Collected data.

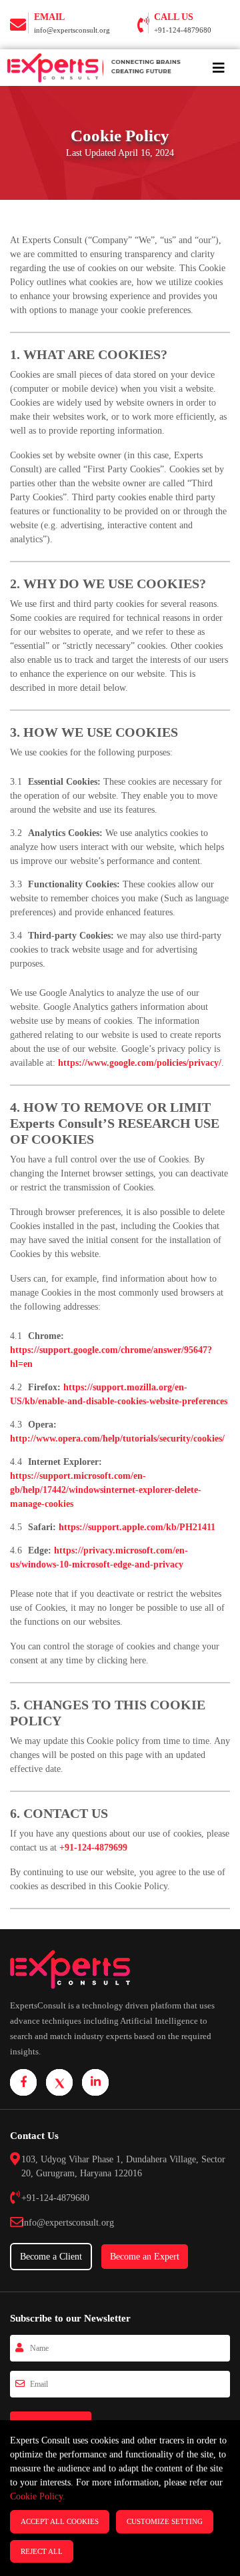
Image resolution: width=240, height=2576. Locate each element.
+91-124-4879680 (182, 30)
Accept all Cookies (60, 2521)
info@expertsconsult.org (72, 30)
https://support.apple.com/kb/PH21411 (137, 1527)
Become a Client (51, 2257)
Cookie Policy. (37, 2496)
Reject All (42, 2551)
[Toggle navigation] (218, 68)
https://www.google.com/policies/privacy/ (139, 1063)
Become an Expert (144, 2257)
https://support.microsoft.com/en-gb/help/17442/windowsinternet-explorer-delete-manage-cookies (105, 1490)
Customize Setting (165, 2521)
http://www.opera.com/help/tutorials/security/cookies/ (117, 1439)
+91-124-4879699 (93, 1848)
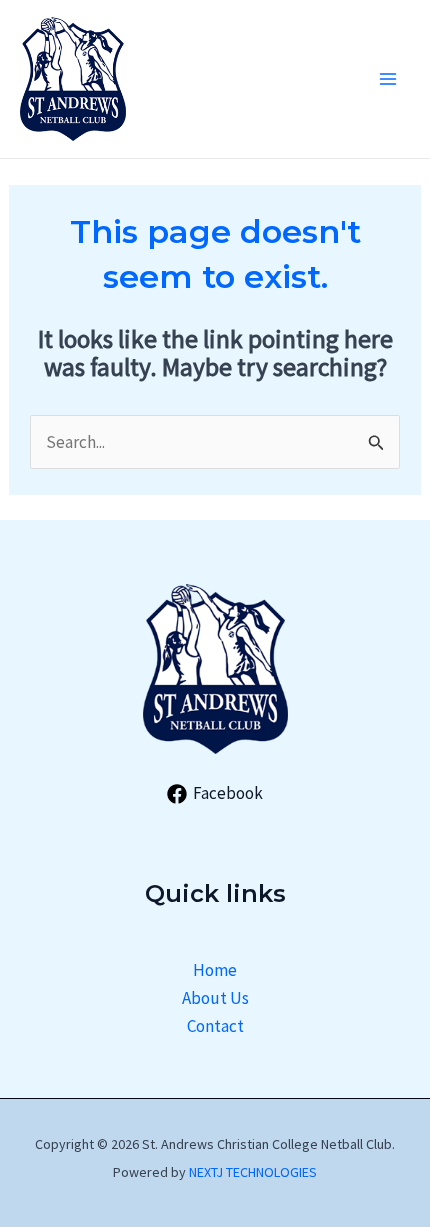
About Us (215, 998)
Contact (215, 1026)
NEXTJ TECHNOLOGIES (253, 1172)
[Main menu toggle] (388, 79)
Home (215, 970)
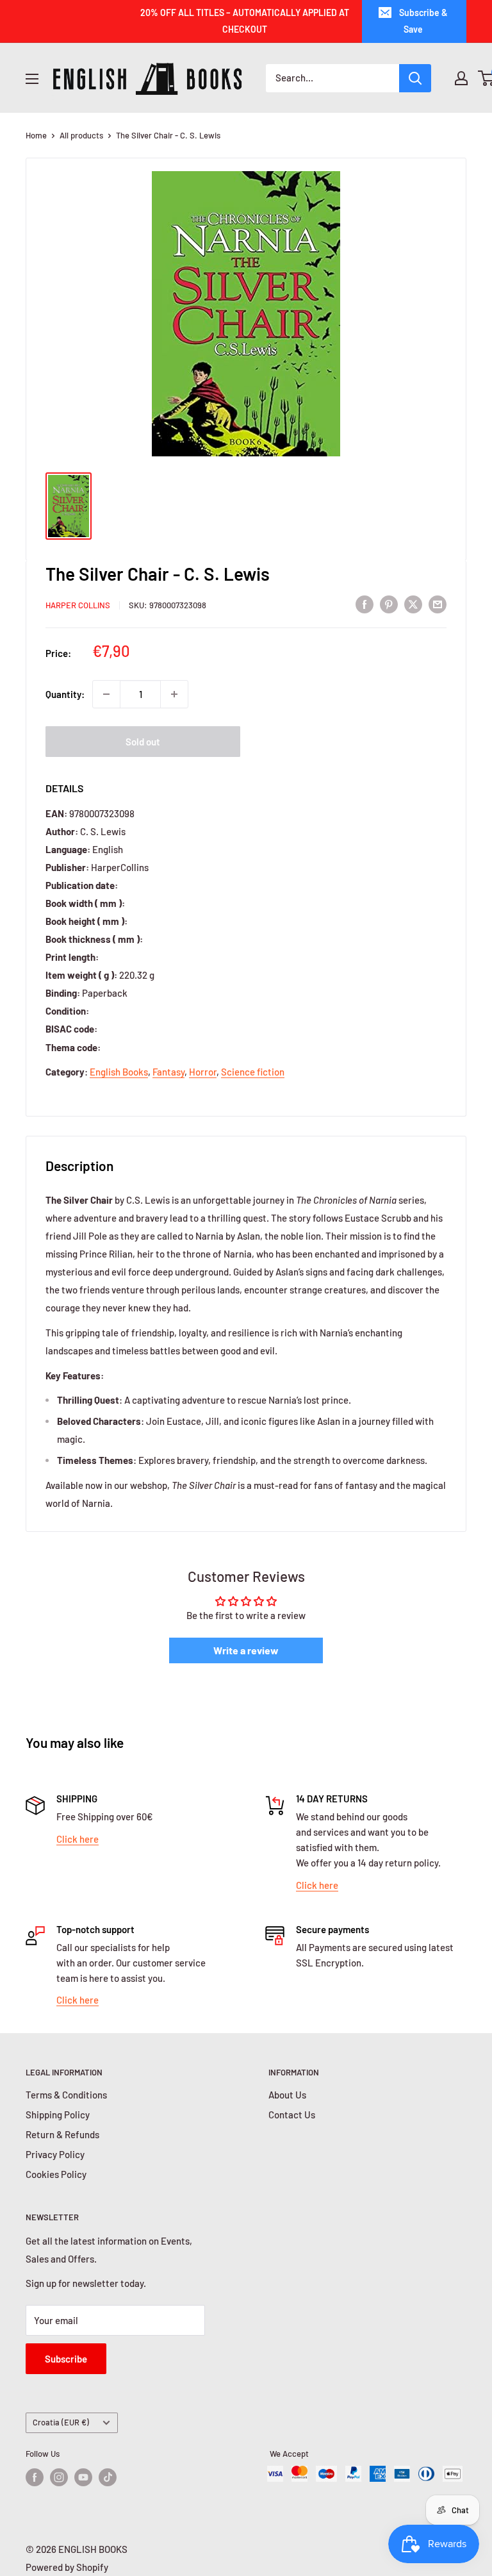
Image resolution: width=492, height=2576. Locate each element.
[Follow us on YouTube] (83, 2477)
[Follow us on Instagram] (59, 2477)
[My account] (461, 78)
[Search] (415, 78)
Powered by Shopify (67, 2567)
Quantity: (65, 694)
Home (36, 135)
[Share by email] (438, 603)
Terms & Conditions (66, 2094)
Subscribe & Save (423, 21)
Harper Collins (77, 605)
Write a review (246, 1650)
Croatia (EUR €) (61, 2422)
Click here (77, 1839)
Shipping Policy (58, 2114)
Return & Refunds (62, 2134)
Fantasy (168, 1071)
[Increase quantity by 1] (174, 694)
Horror (203, 1071)
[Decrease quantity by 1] (106, 694)
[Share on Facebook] (364, 603)
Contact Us (291, 2114)
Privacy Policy (55, 2154)
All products (81, 135)
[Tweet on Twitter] (413, 603)
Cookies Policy (56, 2174)
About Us (287, 2094)
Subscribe (66, 2358)
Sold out (143, 741)
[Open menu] (32, 79)
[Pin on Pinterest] (389, 603)
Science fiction (252, 1071)
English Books (119, 1071)
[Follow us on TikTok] (108, 2477)
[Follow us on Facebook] (35, 2477)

TASK TO CARRY OUT.
Could you restate, word for word, the lines above from the one with "Harper Collins (77, 605)" to the one with "Horror (203, 1071)", both included?

THE ANSWER.
Harper Collins (77, 605)
Write a review (246, 1650)
Croatia (EUR €) (61, 2422)
Click here (77, 1839)
Shipping Policy (58, 2114)
Return & Refunds (62, 2134)
Fantasy (168, 1071)
[Increase quantity by 1] (174, 694)
Horror (203, 1071)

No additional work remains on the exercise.